Use the SyntheticDataPipeline class to generate data batches.

from synthetic_data.pipeline import SyntheticDataPipeline

pipeline = SyntheticDataPipeline()
# Generate 10 examples for a specific category
results = pipeline.run_batch(count=10, category="company.brand_core")

You can also run the sample generator script:

python3 synthetic_data/generate_sample.py

2. Validate Data

Run the validation script on any generated JSON or JSONL file to check compliance with the schema and distribution targets.

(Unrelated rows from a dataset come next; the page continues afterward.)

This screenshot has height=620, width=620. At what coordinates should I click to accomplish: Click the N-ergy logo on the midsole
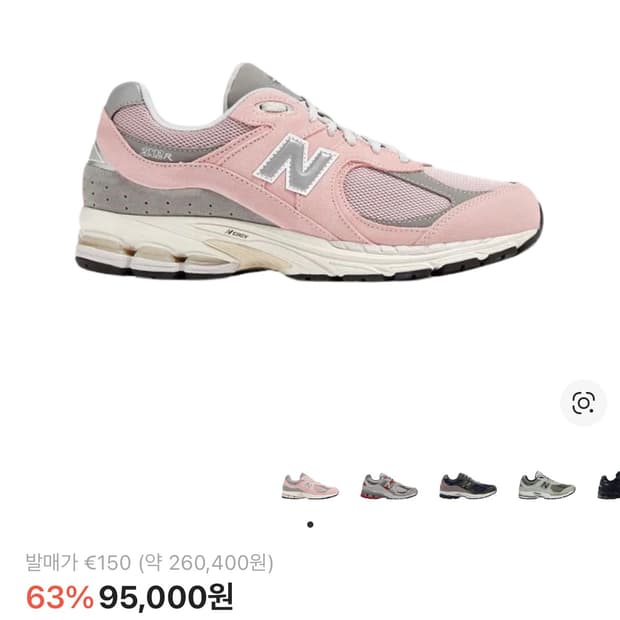(x=236, y=234)
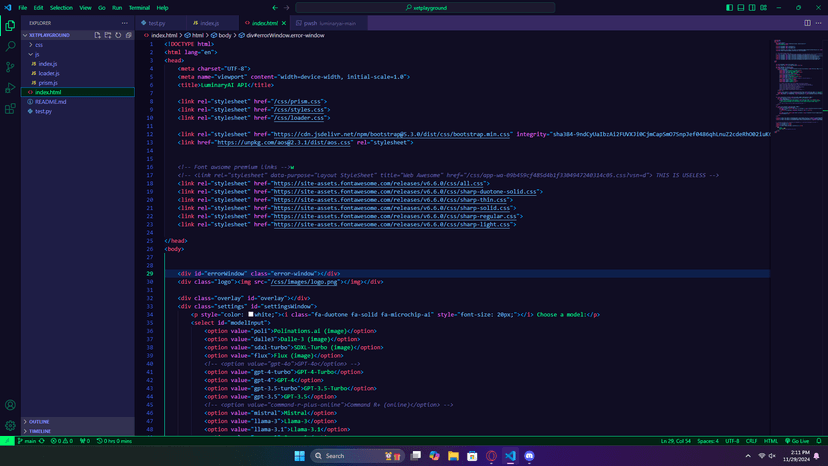Open README.md in the Explorer
828x466 pixels.
click(x=50, y=102)
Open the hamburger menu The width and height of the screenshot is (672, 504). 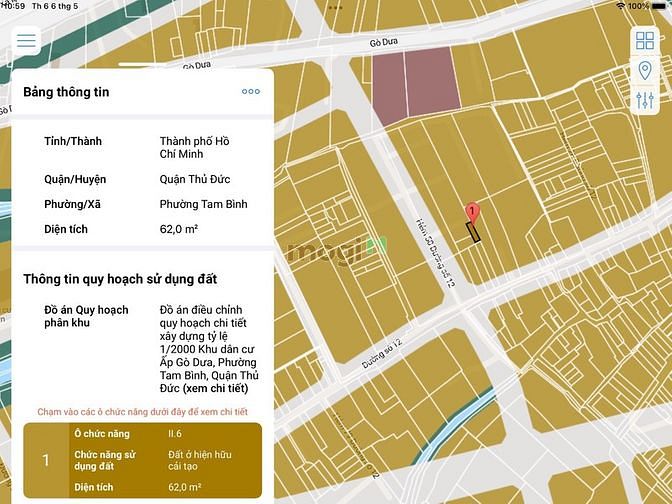(x=26, y=41)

python3 synthetic_data/validate.py synthetic_data/sample_batch.json

The validator checks:

  • JSON structure and required fields
  • Category distribution
  • Multi-label frequency
  • Conversation length
  • Persistence and scope consistency

Pipeline Components

  • pipeline.py: Core logic for 2-stage generation (Scenario -> Conversation) using Cohere.
  • validate.py: Quality assurance script implementing checks from docs/synthetic_data.md.
  • test_pipeline.py: Unit tests for the pipeline structure.
  • generate_sample.py: Helper script to produce a quick sample batch.